Zaklinaczka burz Sophie Anderson to baśniowa propozycja dla dzieci i młodzieży, która nada magii życiu podczas czytania. Opowieść o jedności, przyjaźni i odwadze jest jak senna opowieść babci, mamy, szeptana do uszka na dobranoc. Czarująca, wzruszająca i zdecydowanie ponadczasowa! Dlaczego? Co stoi za magią Zaklinaczki Burz?
„Tych, których kochamy, stale nosimy w sercu.”
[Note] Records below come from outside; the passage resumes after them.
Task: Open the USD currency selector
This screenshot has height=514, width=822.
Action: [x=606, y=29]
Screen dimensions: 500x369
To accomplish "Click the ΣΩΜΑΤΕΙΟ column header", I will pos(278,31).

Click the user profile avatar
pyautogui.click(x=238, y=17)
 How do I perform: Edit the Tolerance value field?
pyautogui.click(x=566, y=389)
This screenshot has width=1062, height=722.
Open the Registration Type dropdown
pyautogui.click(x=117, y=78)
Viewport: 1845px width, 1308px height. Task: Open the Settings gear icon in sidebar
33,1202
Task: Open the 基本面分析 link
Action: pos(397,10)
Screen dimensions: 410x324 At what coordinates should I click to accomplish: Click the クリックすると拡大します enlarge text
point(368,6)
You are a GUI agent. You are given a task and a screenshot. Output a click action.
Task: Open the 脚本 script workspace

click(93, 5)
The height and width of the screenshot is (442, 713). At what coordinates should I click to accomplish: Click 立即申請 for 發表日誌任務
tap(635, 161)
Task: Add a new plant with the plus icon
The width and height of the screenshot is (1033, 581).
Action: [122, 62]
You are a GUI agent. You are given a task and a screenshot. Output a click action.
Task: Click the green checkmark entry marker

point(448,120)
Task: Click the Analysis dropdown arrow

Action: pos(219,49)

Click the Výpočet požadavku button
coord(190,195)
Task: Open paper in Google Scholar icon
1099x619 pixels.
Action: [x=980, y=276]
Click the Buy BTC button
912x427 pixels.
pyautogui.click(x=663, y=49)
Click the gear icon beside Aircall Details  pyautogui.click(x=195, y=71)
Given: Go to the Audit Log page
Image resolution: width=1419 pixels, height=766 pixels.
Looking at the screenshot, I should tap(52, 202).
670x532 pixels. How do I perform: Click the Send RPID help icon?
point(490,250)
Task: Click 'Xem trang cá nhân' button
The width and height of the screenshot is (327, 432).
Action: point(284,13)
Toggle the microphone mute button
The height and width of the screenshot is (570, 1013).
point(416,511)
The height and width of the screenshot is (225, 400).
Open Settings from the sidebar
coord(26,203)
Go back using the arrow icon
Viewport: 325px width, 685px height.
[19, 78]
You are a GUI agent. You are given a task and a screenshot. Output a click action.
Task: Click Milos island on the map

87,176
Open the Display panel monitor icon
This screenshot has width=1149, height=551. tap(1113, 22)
Makolągwa wraz z ojcem Słowikiem zostaje zesłana na Bagniska Żałoby. Nie wolno im korzystać ze śpiewaczej magii, a każde nadużycie jest karane. Mamy człowieczopodobne istoty i alkonosty: ptakopodobne. Makolągwa ma dwóch przyjaciół, którzy wspierają ją na każdym kroku, bo na Bagniskach nie żyje się łatwo. Słowik zostaje pojmany i oskarżony za kradzież drogocennego klejnotu. Dziewczynka zrobi wszystko, aby go odzyskać. Wyrusza w niebezpieczną podróż, aby ocalić ojca i jednocześnie zawalczyć o wolność swojej wyspy. Dlaczego zakazano śpiewaczej magii? Jaką moc skrywa w sobie Makolągwa? Kim są alkonosty i dlaczego muszą żyć na Bagniskach Żałoby?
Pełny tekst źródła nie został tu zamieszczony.